(Page and screen pointing lines)

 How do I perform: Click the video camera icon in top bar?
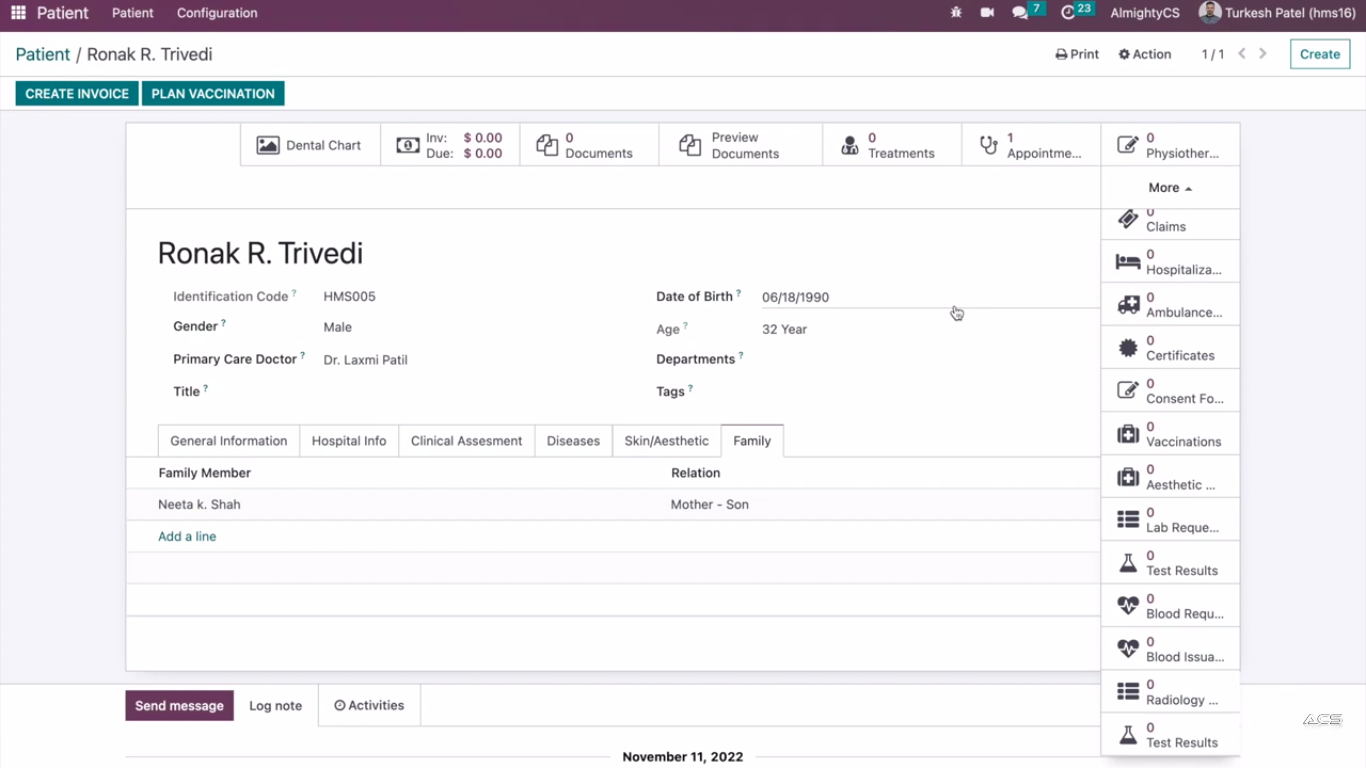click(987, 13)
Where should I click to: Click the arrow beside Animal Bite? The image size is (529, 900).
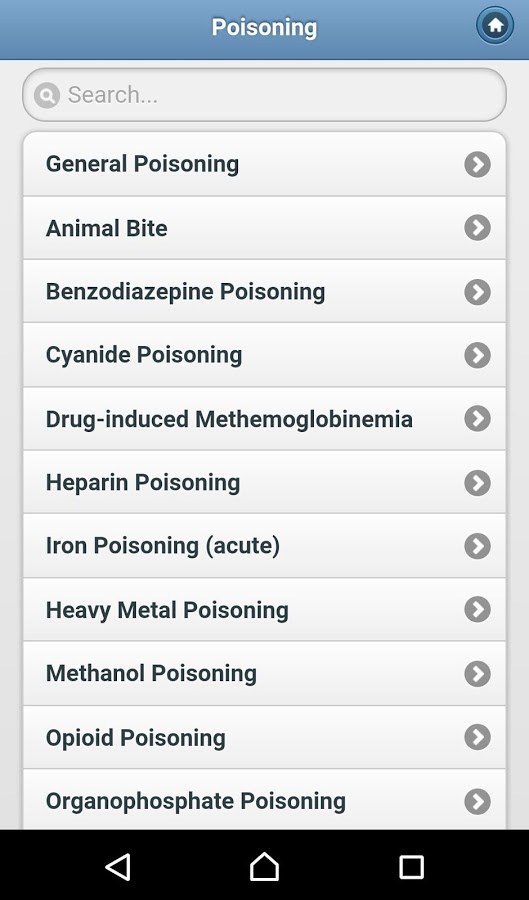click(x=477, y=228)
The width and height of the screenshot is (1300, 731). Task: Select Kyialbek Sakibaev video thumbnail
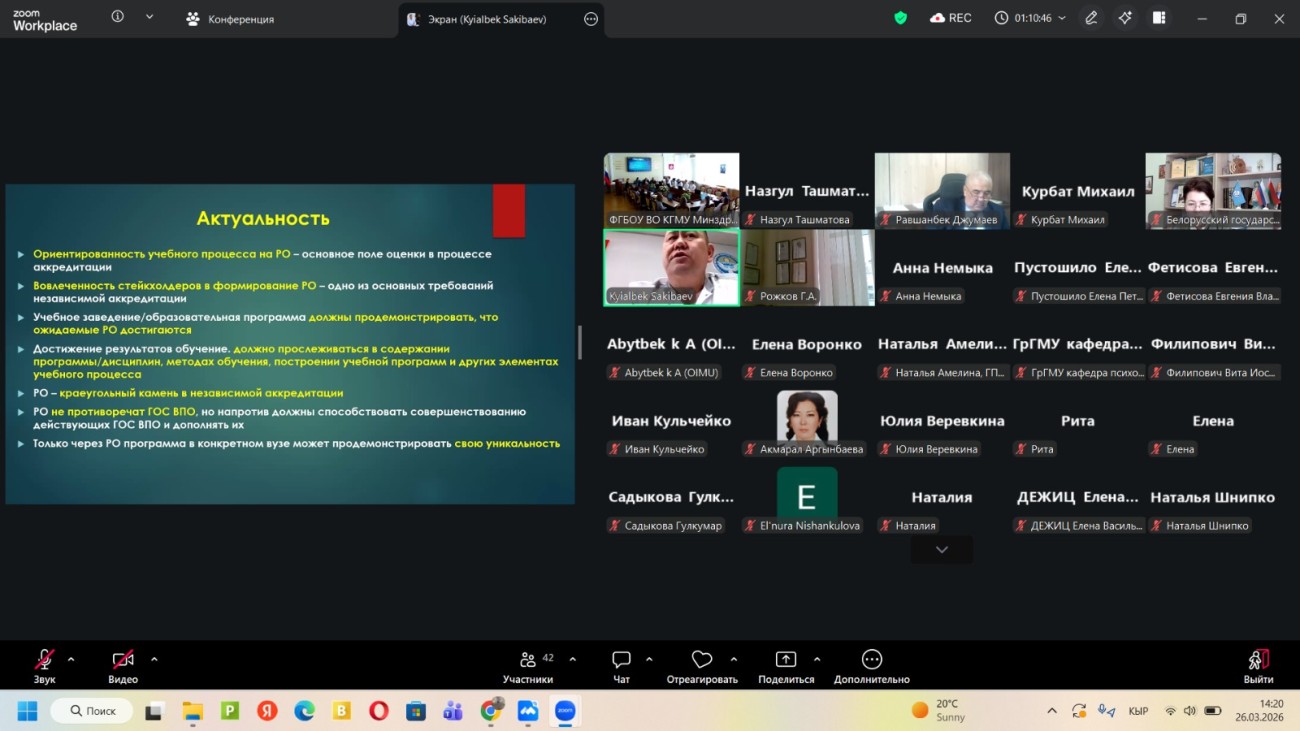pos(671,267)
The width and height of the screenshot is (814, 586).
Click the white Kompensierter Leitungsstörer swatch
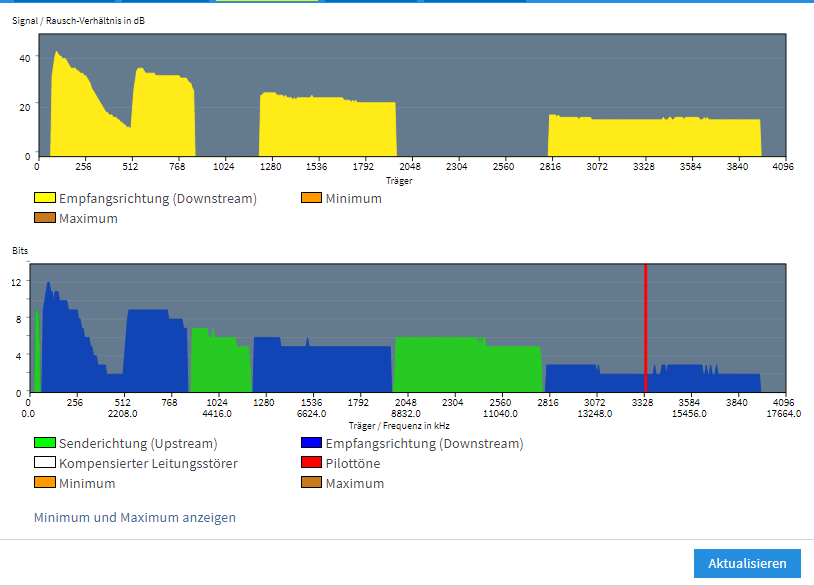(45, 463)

◆ AIM OF THE TASK
Write out the lines above word for word, leaving out the pictures.

◆ RESPONSE
 How do I perform: Click the video camera icon in top bar?
click(987, 13)
Where should I click to: Click the arrow beside Animal Bite? The image size is (529, 900).
click(x=477, y=228)
The width and height of the screenshot is (1300, 731). Task: Select Kyialbek Sakibaev video thumbnail
pos(671,267)
The width and height of the screenshot is (814, 586).
Click the white Kompensierter Leitungsstörer swatch
(45, 463)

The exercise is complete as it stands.